The last week prior GGC. I spent most of my time on different menus of sorts and also did some bugfixes. At this point the mechanics in the game felt great so we pretty much just had to playtest a lot and fix minor bugs in the game. We also needed to add some more feedback, you can almost always add more feedback it feels like.

 

Mainmenu:

I made a mainmenu in a quite early stage of the development which we had as a placeholder until now. But it contained programming art and was a pretty ordinary/boring menu so I knew that I had to redo it at some point. It was not on the top priority list of tasks so that is why we waited this long before doing a better one. I chose to create the menu background of a in-game camera, since it would save time from the graphical artists which had a lot of other things to do themselves. Also because we wanted to make the menu feel more “alive” rather then a static image. To make the menu feel more “alive” I added two additional cameras to the menu, one for the controls alternative and one for the options alternative. The three different cameras blend between eachother whenever one of the three options are clicked on.

It thought it be really boring creating a menu because it usually is but this time it was actually fun. Creating menus in Unreal made it possible to get a great looking menu aswell as a camera blend and transition that feels quite natural.

Mainmenu

Loadingscreen:

In addition to the main menu I created a loading screen that pops up once the player clicks Start Game. This makes the transition between loading the main level feel better.

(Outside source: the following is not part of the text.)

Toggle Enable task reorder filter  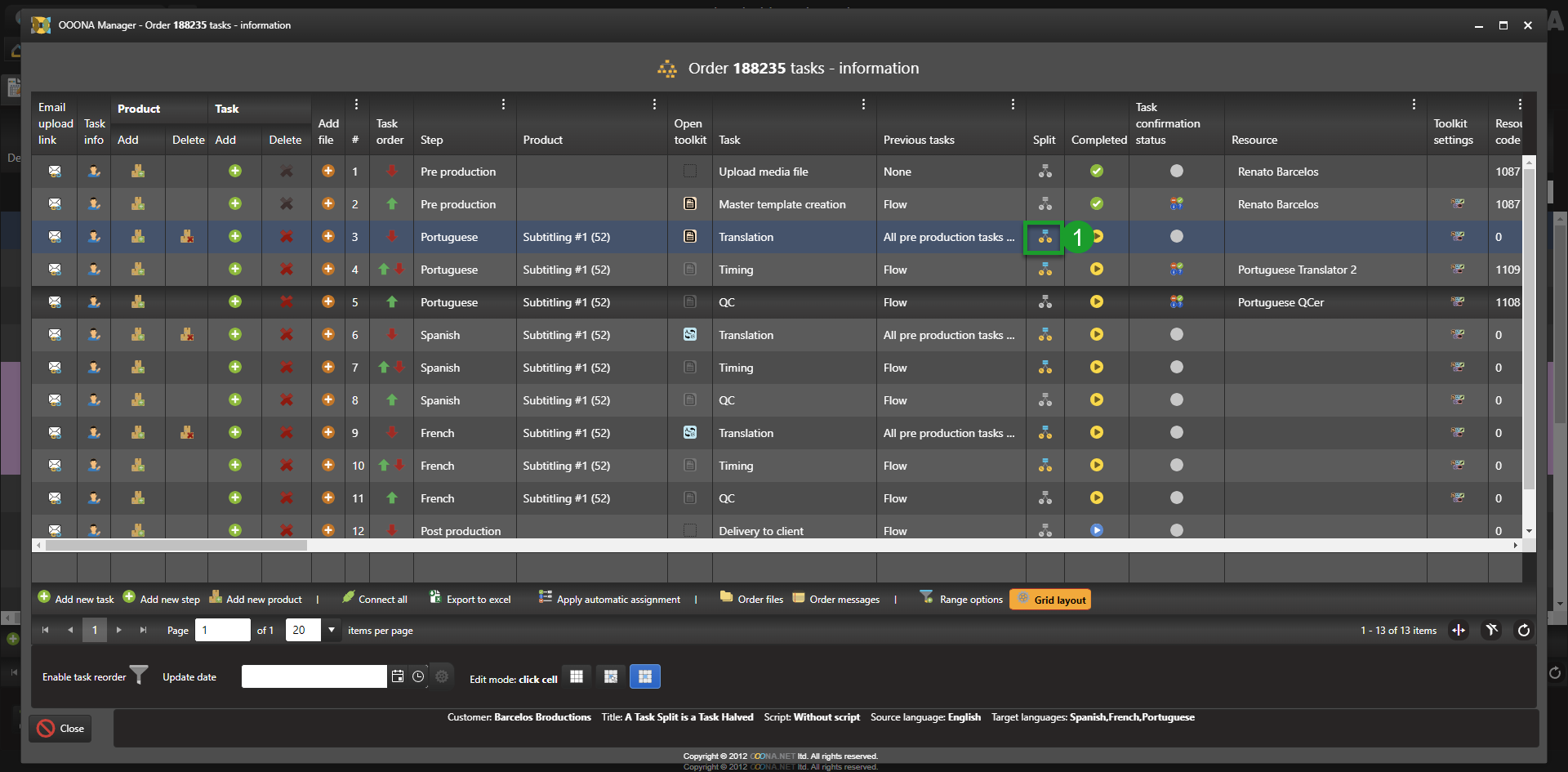coord(140,675)
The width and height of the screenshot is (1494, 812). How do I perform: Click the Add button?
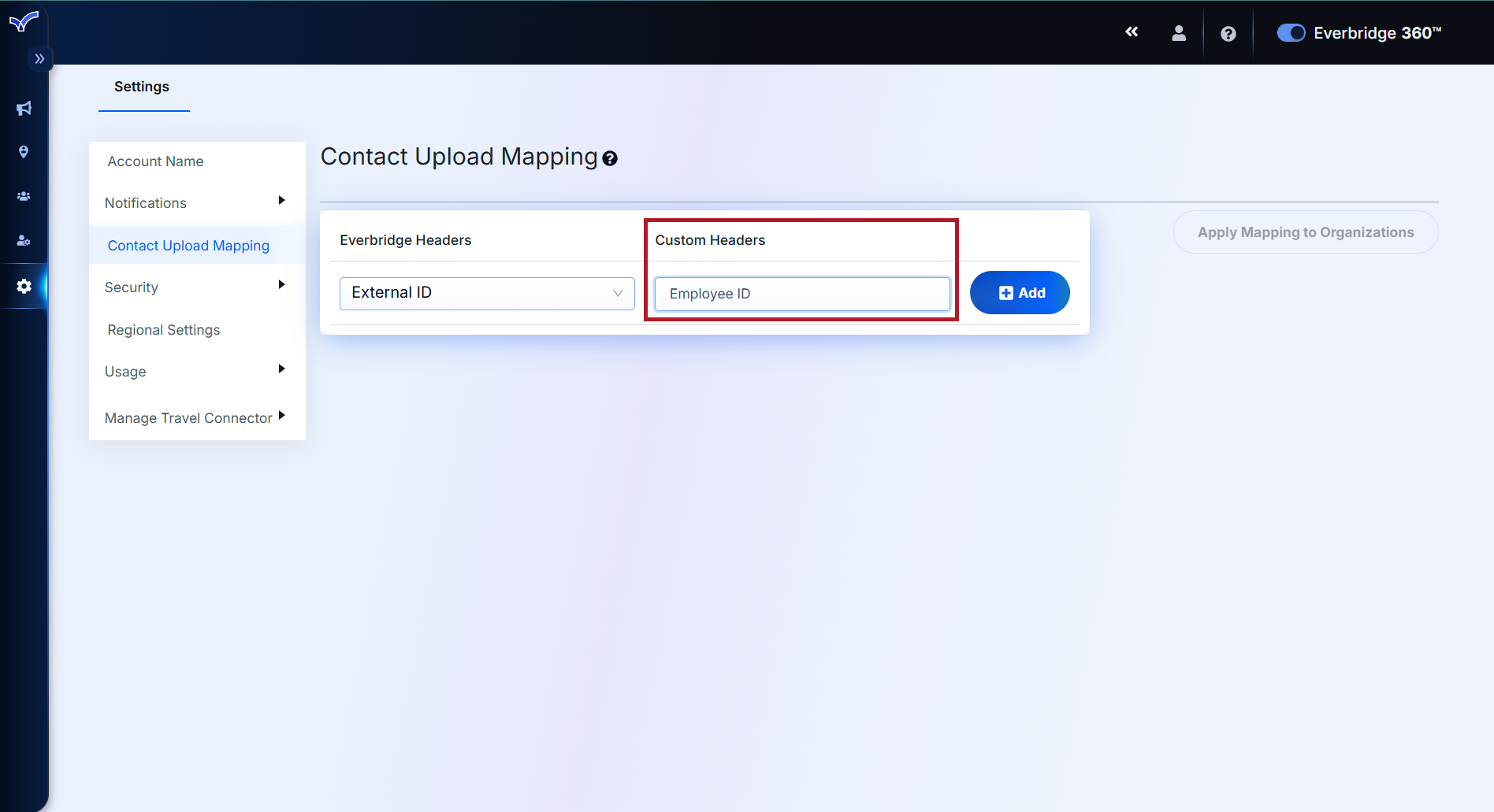[x=1020, y=293]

Otherwise the screen would just freeze and it felt cheap. We also wanted a audio cue to play when the player clicked start which was about 6 seconds long. This meant that I had to delay the loading of the main level with about 6 seconds to allow the audio cue to finish. Otherwise the sound would just been cut off and which would sound very laggy and weird. Opening the main level would otherwise take two seconds but since we wanted this audio cue it went up to 8-10 seconds. I also added three concept art pictures to the loading screen which is switched between during this time.

Pausmenu:

The pausmenu is quite simple, it pauses the game and allows the player to take a break or simply return to menu and shutdown the game. I also added the controls in this menu in case people would have missed them in the main menu, and can be nice to be reminded. When the player is in-game and press Escape this menu pops up and pauses the game.

PausMenu.png

Endscreen:

When the player has finished all the puzzles and is finished with the game we wanted a endscreen that shows our game logo, team logo and our roles and names in the team. So I created this simple endscreen that fades to black upon walking on a trigger box. And thereafter fade in and out the different logos and credits. This took longer time to create than I anticipated. The reason why it took longer was because functions that usually exist in a ordinary blueprint script did not exist in a widget blueprint which I had to use in order to create the menus and this endscreen. Apparently they are different and therefore they do not have the same functions. I wanted to use a function called Timeline, which basically does what it is called. You create a timeline between lets say 0-3 seconds and during this time you can alter variables. I wanted to use this to fade in and out the images. But I could not so I had to rethink and solve it in some other way so I ended up using a lot of lerp functions instead. In the end the code functionality and structure for this endscreen just felt stupid and wrong, but I didnt care since it was the I had already worked for 10 horus and was really tired. But atlest it works!

Endscreen

So I did a lot this last week, we pushed ourselves a bit more since it is the final week before the conference and the last week we work on this project. It has been amazing working on this project for the past 8 weeks!